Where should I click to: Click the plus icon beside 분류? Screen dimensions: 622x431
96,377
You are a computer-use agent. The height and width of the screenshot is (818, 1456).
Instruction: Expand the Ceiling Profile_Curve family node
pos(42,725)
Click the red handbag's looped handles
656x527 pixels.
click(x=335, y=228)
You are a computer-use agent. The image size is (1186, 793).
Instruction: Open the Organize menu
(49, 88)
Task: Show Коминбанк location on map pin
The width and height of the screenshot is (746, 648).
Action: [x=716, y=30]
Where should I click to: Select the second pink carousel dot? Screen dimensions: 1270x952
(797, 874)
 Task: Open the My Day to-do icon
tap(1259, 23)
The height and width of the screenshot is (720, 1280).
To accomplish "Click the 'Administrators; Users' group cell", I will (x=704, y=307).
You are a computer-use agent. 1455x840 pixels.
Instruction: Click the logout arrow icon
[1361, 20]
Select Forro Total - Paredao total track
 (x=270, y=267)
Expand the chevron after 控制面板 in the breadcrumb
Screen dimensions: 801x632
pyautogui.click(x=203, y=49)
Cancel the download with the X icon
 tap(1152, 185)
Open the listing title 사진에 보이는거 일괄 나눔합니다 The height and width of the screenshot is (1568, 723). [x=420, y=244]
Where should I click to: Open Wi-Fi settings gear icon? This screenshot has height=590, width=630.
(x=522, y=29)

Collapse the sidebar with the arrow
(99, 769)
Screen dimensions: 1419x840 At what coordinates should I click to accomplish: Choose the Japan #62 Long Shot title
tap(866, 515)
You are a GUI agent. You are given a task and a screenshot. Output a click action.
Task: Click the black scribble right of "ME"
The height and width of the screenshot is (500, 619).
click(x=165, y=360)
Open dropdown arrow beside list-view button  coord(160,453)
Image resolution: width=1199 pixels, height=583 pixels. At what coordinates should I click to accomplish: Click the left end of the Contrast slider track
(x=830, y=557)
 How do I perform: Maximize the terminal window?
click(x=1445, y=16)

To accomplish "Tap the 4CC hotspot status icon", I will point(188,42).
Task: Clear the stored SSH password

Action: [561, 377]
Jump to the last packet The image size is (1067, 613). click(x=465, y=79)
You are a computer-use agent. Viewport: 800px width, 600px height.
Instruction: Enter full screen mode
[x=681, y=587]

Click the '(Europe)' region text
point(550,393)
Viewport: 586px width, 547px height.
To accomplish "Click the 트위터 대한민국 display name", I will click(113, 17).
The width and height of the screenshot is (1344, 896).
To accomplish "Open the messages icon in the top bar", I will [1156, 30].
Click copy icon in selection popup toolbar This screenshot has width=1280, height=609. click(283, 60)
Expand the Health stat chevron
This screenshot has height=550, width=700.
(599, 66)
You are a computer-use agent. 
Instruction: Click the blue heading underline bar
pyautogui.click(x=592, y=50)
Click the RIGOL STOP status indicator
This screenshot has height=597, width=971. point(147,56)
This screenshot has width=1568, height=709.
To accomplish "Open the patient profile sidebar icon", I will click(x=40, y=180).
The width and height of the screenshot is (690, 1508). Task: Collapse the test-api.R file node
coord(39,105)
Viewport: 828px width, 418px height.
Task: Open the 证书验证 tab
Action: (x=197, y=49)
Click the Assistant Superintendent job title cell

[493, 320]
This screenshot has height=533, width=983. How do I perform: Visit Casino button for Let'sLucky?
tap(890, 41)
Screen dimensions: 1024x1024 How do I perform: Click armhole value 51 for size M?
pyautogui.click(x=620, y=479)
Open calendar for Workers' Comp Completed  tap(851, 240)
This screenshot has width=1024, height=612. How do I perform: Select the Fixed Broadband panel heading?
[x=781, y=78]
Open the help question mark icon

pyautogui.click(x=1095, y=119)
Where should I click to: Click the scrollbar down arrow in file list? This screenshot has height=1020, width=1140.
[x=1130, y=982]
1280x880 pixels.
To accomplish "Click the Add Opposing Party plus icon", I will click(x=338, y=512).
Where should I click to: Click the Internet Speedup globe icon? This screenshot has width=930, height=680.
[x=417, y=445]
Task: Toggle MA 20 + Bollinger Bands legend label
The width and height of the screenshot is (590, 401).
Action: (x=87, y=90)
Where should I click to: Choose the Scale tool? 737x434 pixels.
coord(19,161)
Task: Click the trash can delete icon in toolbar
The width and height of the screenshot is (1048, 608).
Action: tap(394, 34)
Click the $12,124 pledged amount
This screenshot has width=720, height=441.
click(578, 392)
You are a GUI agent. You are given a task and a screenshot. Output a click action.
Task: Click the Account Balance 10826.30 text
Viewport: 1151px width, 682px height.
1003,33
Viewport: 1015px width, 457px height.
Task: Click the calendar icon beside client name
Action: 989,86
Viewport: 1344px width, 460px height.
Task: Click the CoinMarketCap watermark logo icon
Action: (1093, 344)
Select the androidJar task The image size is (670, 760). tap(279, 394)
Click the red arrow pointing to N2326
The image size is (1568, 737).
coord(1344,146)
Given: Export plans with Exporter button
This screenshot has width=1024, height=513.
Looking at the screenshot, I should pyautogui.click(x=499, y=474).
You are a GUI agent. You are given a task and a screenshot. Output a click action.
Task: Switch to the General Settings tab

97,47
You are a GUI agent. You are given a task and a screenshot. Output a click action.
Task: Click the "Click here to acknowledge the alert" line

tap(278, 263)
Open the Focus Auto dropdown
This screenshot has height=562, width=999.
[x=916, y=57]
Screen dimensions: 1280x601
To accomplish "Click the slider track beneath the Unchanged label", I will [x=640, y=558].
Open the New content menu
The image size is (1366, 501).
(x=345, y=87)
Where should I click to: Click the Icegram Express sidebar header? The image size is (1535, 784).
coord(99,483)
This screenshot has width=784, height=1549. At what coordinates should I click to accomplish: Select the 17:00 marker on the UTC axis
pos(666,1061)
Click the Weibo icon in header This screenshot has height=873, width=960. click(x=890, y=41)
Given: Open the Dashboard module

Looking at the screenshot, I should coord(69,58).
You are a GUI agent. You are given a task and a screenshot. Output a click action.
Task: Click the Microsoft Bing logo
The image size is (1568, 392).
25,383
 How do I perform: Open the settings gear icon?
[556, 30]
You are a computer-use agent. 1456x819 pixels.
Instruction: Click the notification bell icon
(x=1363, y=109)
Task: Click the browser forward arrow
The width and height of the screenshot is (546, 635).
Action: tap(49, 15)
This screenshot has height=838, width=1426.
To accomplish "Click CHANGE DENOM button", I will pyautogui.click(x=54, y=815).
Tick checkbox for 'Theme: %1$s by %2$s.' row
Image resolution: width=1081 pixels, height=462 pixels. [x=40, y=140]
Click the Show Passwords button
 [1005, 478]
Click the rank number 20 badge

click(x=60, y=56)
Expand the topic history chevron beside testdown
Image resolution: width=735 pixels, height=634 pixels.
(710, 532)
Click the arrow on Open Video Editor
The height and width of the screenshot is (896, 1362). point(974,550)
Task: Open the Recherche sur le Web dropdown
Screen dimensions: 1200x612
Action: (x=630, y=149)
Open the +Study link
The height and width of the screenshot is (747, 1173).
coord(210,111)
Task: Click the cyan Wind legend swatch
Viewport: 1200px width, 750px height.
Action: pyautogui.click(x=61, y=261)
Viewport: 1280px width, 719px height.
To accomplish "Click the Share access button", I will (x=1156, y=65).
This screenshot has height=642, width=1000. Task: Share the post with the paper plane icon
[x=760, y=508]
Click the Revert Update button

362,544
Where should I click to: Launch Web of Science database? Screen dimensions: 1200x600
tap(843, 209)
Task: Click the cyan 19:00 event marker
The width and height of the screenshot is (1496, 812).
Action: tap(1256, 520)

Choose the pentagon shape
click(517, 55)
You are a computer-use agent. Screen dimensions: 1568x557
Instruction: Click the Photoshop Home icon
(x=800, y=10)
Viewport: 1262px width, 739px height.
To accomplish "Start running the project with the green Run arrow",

■ What the task asks
Word for word, return all of the records.

■ Exercise output
Where should I click to: Click the plus icon beside 분류? Screen dimensions: 622x431
96,377
You are a computer-use agent. The height and width of the screenshot is (818, 1456).
Instruction: Expand the Ceiling Profile_Curve family node
pos(42,725)
Click the red handbag's looped handles
656x527 pixels.
click(x=335, y=228)
You are a computer-use agent. The image size is (1186, 793).
Instruction: Open the Organize menu
(49, 88)
Task: Show Коминбанк location on map pin
The width and height of the screenshot is (746, 648).
Action: [x=716, y=30]
Where should I click to: Select the second pink carousel dot? Screen dimensions: 1270x952
(797, 874)
 Task: Open the My Day to-do icon
tap(1259, 23)
The height and width of the screenshot is (720, 1280).
To accomplish "Click the 'Administrators; Users' group cell", I will (x=704, y=307).
You are a computer-use agent. 1455x840 pixels.
Instruction: Click the logout arrow icon
[1361, 20]
Select Forro Total - Paredao total track
 (x=270, y=267)
Expand the chevron after 控制面板 in the breadcrumb
Screen dimensions: 801x632
pyautogui.click(x=203, y=49)
Cancel the download with the X icon
 tap(1152, 185)
Open the listing title 사진에 보이는거 일괄 나눔합니다 The height and width of the screenshot is (1568, 723). [x=420, y=244]
Where should I click to: Open Wi-Fi settings gear icon? This screenshot has height=590, width=630.
(x=522, y=29)

Collapse the sidebar with the arrow
(99, 769)
Screen dimensions: 1419x840 At what coordinates should I click to accomplish: Choose the Japan #62 Long Shot title
tap(866, 515)
You are a GUI agent. You are given a task and a screenshot. Output a click action.
Task: Click the black scribble right of "ME"
The height and width of the screenshot is (500, 619).
click(x=165, y=360)
Open dropdown arrow beside list-view button  coord(160,453)
Image resolution: width=1199 pixels, height=583 pixels. At what coordinates should I click to accomplish: Click the left end of the Contrast slider track
(x=830, y=557)
 How do I perform: Maximize the terminal window?
click(x=1445, y=16)

To accomplish "Tap the 4CC hotspot status icon", I will point(188,42).
Task: Clear the stored SSH password

Action: [561, 377]
Jump to the last packet The image size is (1067, 613). click(x=465, y=79)
You are a computer-use agent. Viewport: 800px width, 600px height.
Instruction: Enter full screen mode
[x=681, y=587]

Click the '(Europe)' region text
point(550,393)
Viewport: 586px width, 547px height.
To accomplish "Click the 트위터 대한민국 display name", I will click(113, 17).
The width and height of the screenshot is (1344, 896).
To accomplish "Open the messages icon in the top bar", I will [1156, 30].
Click copy icon in selection popup toolbar This screenshot has width=1280, height=609. click(283, 60)
Expand the Health stat chevron
This screenshot has height=550, width=700.
(599, 66)
You are a computer-use agent. 
Instruction: Click the blue heading underline bar
pyautogui.click(x=592, y=50)
Click the RIGOL STOP status indicator
This screenshot has height=597, width=971. point(147,56)
This screenshot has width=1568, height=709.
To accomplish "Open the patient profile sidebar icon", I will click(x=40, y=180).
The width and height of the screenshot is (690, 1508). Task: Collapse the test-api.R file node
coord(39,105)
Viewport: 828px width, 418px height.
Task: Open the 证书验证 tab
Action: (x=197, y=49)
Click the Assistant Superintendent job title cell

[493, 320]
This screenshot has height=533, width=983. How do I perform: Visit Casino button for Let'sLucky?
tap(890, 41)
Screen dimensions: 1024x1024 How do I perform: Click armhole value 51 for size M?
pyautogui.click(x=620, y=479)
Open calendar for Workers' Comp Completed  tap(851, 240)
This screenshot has width=1024, height=612. How do I perform: Select the Fixed Broadband panel heading?
[x=781, y=78]
Open the help question mark icon

pyautogui.click(x=1095, y=119)
Where should I click to: Click the scrollbar down arrow in file list? This screenshot has height=1020, width=1140.
[x=1130, y=982]
1280x880 pixels.
To accomplish "Click the Add Opposing Party plus icon", I will click(x=338, y=512).
Where should I click to: Click the Internet Speedup globe icon? This screenshot has width=930, height=680.
[x=417, y=445]
Task: Toggle MA 20 + Bollinger Bands legend label
The width and height of the screenshot is (590, 401).
Action: (x=87, y=90)
Where should I click to: Choose the Scale tool? 737x434 pixels.
coord(19,161)
Task: Click the trash can delete icon in toolbar
The width and height of the screenshot is (1048, 608).
Action: tap(394, 34)
Click the $12,124 pledged amount
This screenshot has width=720, height=441.
click(578, 392)
You are a GUI agent. You are given a task and a screenshot. Output a click action.
Task: Click the Account Balance 10826.30 text
Viewport: 1151px width, 682px height.
1003,33
Viewport: 1015px width, 457px height.
Task: Click the calendar icon beside client name
Action: 989,86
Viewport: 1344px width, 460px height.
Task: Click the CoinMarketCap watermark logo icon
Action: (1093, 344)
Select the androidJar task The image size is (670, 760). tap(279, 394)
Click the red arrow pointing to N2326
The image size is (1568, 737).
coord(1344,146)
Given: Export plans with Exporter button
This screenshot has width=1024, height=513.
Looking at the screenshot, I should pyautogui.click(x=499, y=474).
You are a GUI agent. You are given a task and a screenshot. Output a click action.
Task: Switch to the General Settings tab

97,47
You are a GUI agent. You are given a task and a screenshot. Output a click action.
Task: Click the "Click here to acknowledge the alert" line

tap(278, 263)
Open the Focus Auto dropdown
This screenshot has height=562, width=999.
[x=916, y=57]
Screen dimensions: 1280x601
To accomplish "Click the slider track beneath the Unchanged label", I will [x=640, y=558].
Open the New content menu
The image size is (1366, 501).
(x=345, y=87)
Where should I click to: Click the Icegram Express sidebar header? The image size is (1535, 784).
coord(99,483)
This screenshot has width=784, height=1549. At what coordinates should I click to accomplish: Select the 17:00 marker on the UTC axis
pos(666,1061)
Click the Weibo icon in header This screenshot has height=873, width=960. click(x=890, y=41)
Given: Open the Dashboard module

Looking at the screenshot, I should coord(69,58).
You are a GUI agent. You are given a task and a screenshot. Output a click action.
Task: Click the Microsoft Bing logo
The image size is (1568, 392).
25,383
 How do I perform: Open the settings gear icon?
[556, 30]
You are a computer-use agent. 1456x819 pixels.
Instruction: Click the notification bell icon
(x=1363, y=109)
Task: Click the browser forward arrow
The width and height of the screenshot is (546, 635).
Action: tap(49, 15)
This screenshot has height=838, width=1426.
To accomplish "Click CHANGE DENOM button", I will pyautogui.click(x=54, y=815).
Tick checkbox for 'Theme: %1$s by %2$s.' row
Image resolution: width=1081 pixels, height=462 pixels. [x=40, y=140]
Click the Show Passwords button
 [1005, 478]
Click the rank number 20 badge

click(x=60, y=56)
Expand the topic history chevron beside testdown
Image resolution: width=735 pixels, height=634 pixels.
(710, 532)
Click the arrow on Open Video Editor
The height and width of the screenshot is (896, 1362). point(974,550)
Task: Open the Recherche sur le Web dropdown
Screen dimensions: 1200x612
Action: (x=630, y=149)
Open the +Study link
The height and width of the screenshot is (747, 1173).
coord(210,111)
Task: Click the cyan Wind legend swatch
Viewport: 1200px width, 750px height.
Action: pyautogui.click(x=61, y=261)
Viewport: 1280px width, 719px height.
To accomplish "Click the Share access button", I will (x=1156, y=65).
This screenshot has height=642, width=1000. Task: Share the post with the paper plane icon
[x=760, y=508]
Click the Revert Update button

362,544
Where should I click to: Launch Web of Science database? Screen dimensions: 1200x600
tap(843, 209)
Task: Click the cyan 19:00 event marker
The width and height of the screenshot is (1496, 812).
Action: tap(1256, 520)

Choose the pentagon shape
click(517, 55)
You are a computer-use agent. Screen dimensions: 1568x557
Instruction: Click the Photoshop Home icon
(x=800, y=10)
Viewport: 1262px width, 739px height.
To accomplish "Start running the project with the green Run arrow",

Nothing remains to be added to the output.